▸ How to complete this task:
What lines of the listing include the string "header"? Show them all.

▸ Data for the task:
▬▬▬▬▬▬

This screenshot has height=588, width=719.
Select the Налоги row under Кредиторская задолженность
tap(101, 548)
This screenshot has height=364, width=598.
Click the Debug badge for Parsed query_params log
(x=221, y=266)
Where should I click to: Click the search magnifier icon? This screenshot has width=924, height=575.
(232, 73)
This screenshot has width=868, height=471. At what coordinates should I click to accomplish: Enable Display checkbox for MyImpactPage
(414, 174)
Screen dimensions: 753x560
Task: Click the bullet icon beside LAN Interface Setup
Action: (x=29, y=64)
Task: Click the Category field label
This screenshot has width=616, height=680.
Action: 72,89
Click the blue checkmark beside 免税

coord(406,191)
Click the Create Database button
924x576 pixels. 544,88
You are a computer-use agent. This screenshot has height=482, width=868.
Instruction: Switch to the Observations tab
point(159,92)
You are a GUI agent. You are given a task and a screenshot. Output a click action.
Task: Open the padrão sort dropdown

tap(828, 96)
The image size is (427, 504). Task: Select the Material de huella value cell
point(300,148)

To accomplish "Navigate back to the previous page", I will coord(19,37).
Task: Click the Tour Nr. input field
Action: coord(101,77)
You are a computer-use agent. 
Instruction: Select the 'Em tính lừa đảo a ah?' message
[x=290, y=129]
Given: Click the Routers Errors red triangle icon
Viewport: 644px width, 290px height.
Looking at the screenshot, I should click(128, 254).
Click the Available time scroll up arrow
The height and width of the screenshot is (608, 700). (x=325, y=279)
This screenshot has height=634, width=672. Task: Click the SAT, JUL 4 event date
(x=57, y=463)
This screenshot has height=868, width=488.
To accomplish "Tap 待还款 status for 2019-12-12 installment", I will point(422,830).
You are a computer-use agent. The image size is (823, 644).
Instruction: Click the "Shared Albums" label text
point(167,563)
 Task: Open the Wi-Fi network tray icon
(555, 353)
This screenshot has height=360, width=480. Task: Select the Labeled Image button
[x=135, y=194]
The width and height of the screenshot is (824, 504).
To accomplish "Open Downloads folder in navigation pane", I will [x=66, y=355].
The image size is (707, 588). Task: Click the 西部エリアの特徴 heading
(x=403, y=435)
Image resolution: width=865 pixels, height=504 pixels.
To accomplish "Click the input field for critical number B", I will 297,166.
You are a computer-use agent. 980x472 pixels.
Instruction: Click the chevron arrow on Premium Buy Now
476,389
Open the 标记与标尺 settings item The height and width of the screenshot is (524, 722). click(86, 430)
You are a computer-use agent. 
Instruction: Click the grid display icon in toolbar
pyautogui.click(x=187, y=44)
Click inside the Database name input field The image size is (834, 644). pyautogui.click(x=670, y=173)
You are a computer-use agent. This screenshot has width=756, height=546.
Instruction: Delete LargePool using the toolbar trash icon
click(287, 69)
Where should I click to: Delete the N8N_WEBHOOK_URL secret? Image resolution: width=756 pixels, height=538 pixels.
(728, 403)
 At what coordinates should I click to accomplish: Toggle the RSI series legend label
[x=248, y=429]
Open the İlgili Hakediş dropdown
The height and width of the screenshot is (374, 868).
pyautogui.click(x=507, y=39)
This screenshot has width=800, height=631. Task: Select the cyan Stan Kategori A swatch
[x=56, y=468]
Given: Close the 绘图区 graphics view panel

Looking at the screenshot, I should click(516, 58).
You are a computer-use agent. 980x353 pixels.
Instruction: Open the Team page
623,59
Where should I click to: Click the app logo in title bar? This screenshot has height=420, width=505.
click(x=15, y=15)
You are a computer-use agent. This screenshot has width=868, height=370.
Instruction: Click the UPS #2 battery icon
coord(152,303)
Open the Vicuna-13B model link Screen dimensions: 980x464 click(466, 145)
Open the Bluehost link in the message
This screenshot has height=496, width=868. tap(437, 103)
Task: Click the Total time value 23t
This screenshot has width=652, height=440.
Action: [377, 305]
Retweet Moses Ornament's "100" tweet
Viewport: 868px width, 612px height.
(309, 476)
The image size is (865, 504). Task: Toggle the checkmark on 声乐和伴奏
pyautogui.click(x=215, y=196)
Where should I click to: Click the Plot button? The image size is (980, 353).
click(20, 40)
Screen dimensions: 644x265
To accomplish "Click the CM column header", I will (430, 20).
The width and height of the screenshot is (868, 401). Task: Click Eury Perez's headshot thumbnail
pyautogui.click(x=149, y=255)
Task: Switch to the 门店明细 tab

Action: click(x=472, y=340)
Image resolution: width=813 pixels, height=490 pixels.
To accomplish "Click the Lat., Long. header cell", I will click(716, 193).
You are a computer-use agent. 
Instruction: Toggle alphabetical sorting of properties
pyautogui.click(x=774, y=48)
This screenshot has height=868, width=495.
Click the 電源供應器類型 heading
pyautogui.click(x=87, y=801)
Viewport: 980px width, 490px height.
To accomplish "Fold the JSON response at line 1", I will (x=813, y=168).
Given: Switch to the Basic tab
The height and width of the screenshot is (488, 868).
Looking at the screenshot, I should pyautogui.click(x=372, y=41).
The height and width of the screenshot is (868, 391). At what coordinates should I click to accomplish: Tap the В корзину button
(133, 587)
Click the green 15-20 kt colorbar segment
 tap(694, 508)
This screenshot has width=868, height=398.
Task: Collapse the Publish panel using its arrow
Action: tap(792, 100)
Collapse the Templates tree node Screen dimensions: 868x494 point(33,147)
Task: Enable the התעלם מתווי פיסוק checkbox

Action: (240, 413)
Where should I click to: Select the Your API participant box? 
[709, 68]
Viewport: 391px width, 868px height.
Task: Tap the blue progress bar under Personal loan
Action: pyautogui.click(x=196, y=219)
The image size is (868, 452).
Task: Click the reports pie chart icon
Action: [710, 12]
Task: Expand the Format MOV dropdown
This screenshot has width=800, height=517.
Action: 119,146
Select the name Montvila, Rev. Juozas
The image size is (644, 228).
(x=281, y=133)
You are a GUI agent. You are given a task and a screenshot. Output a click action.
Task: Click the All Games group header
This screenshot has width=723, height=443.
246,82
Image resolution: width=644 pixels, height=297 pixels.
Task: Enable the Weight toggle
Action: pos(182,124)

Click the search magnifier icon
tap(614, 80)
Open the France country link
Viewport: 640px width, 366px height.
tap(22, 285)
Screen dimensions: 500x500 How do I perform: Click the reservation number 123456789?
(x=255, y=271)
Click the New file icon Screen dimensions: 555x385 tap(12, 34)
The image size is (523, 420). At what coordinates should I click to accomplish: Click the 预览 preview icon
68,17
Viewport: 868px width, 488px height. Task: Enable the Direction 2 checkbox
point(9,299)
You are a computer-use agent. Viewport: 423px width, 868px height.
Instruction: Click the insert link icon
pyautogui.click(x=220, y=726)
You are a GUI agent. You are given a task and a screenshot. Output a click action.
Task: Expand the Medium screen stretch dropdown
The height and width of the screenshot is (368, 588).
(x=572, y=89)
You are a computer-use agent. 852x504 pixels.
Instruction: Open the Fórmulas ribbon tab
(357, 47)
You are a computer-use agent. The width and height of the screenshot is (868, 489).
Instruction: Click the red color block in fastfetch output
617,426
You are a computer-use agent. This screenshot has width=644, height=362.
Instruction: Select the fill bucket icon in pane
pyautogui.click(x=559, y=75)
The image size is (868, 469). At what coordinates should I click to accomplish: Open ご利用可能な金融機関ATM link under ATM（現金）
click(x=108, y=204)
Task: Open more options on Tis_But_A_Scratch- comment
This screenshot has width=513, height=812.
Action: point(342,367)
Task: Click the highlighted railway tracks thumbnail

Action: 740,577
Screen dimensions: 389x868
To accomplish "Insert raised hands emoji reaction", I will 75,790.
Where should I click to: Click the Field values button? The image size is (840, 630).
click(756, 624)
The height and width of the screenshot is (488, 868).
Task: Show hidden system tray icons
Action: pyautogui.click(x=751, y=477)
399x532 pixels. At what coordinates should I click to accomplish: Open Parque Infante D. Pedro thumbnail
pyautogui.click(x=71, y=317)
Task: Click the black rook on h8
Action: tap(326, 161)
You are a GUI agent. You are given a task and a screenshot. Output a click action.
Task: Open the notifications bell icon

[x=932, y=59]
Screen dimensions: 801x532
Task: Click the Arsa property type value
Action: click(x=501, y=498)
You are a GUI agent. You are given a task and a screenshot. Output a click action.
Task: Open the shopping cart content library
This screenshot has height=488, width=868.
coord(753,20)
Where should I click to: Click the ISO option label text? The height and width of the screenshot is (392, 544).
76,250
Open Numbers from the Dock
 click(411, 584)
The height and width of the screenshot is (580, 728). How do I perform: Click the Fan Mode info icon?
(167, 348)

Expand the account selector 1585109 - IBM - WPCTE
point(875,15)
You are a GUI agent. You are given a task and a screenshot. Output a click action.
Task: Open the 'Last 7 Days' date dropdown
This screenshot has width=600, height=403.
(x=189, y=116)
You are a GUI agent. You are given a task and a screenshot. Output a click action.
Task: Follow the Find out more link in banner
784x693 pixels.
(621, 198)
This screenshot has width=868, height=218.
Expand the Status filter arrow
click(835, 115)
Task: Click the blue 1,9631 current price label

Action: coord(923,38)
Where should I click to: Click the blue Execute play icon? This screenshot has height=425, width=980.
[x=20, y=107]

▬▬▬▬▬▬

▸ Result of this exercise:
To accomplish "Click the CM column header", I will (430, 20).
To accomplish "Click the Lat., Long. header cell", I will click(716, 193).
Task: Click the All Games group header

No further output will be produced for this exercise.